*** Opening of PAGE EXCERPT ***

Eating pizza with a fork, sneezing at the grocery store, or bringing a ribeye vegan cookout. These are ordinary taboos. Privatizing banks, though?
In India — where many of the country’s largest banks have been government-run for over 50 years — privatization has long been unthinkable.
That’s about to change. Prime Minister Narendra Modi has taken the first steps to privatize two of the state’s 12 state-owned lenders.
In 1969, India nationalized 14 banks to assert the state’s hand in the financial system. The dominance of state lenders, which represent two-thirds of all assets in India, has ballooned into one of the highest bad-loan ratios in the world.
As Covid-19 ran its course throughout the economy, the banks’ performance has been disastrous:
- The Reserve Bank of India forecasts the number of “non-performing banking assets” to increase from 7.5% in September 2020 to as high as 14.8% by September 2021.
- Fitch ratings agency said India’s banks are likely going to need $15 billion to $58 billion in recapitalization by 2022.
India’s forthcoming April budget will push for the privatization of two banks, not yet specified, and allow foreign control of insurance companies.
“For so many years, bank privatization was off the cards,” said Ila Patnaik, a professor at the National Institute of Public Policy. “The fact that it has been announced — even before you have a plan of which banks — is a very strong pro-reformist, pro-market signal.”
Mission Not Yet Accomplished: Prior privatization efforts have been challenged. State airliner has failed to find a buyer since the government launched a sale process in 2017. Recent agriculture reforms, which allowed corporate participation in agricultural commodity markets, led to months of protests that have hamstrung policymakers.
If Modi sends the right signals, an influx of foreign participation could offset some much-lacking domestic capital, and maybe put an end to the privatization taboo.

*** Close of PAGE EXCERPT ***
*** Opening of DATASET RECORDS ***

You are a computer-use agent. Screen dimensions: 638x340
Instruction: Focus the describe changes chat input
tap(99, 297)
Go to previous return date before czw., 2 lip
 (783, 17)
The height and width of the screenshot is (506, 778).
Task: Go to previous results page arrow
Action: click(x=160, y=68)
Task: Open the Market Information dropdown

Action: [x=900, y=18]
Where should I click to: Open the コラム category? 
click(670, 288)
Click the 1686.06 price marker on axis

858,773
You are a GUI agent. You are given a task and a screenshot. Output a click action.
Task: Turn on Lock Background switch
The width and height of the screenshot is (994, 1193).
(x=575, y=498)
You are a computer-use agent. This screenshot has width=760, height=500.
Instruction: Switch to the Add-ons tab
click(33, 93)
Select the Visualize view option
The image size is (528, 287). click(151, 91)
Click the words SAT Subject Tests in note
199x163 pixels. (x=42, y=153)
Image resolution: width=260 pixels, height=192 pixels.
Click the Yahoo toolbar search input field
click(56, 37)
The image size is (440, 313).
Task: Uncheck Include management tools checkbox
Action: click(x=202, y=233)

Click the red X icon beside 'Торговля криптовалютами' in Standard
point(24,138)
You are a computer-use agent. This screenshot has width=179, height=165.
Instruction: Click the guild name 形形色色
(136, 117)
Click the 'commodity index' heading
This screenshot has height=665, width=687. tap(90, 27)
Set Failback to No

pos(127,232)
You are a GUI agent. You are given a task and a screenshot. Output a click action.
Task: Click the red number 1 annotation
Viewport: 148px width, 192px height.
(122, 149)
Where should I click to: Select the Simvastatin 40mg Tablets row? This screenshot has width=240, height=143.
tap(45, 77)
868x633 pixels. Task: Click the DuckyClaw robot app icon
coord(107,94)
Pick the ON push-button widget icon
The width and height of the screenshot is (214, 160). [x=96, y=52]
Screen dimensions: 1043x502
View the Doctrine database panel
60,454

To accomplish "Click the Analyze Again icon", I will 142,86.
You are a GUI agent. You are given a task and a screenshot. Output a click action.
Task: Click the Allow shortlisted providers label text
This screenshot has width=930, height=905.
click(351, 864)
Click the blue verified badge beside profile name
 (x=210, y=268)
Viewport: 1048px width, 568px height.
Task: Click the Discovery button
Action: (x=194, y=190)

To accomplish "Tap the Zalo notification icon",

*** Close of DATASET RECORDS ***

▶ [WORK ORDER]:
Answer these from the article on India's bank privatization:
(a) In what year did India nationalize 14 banks?
(b) How much recapitalization did Fitch say India's banks would likely need by 2022?
(c) In what year did the government start its sale process for the state airliner?

▶ [TASK RESPONSE]:
(a) 1969
(b) $15 billion to $58 billion
(c) 2017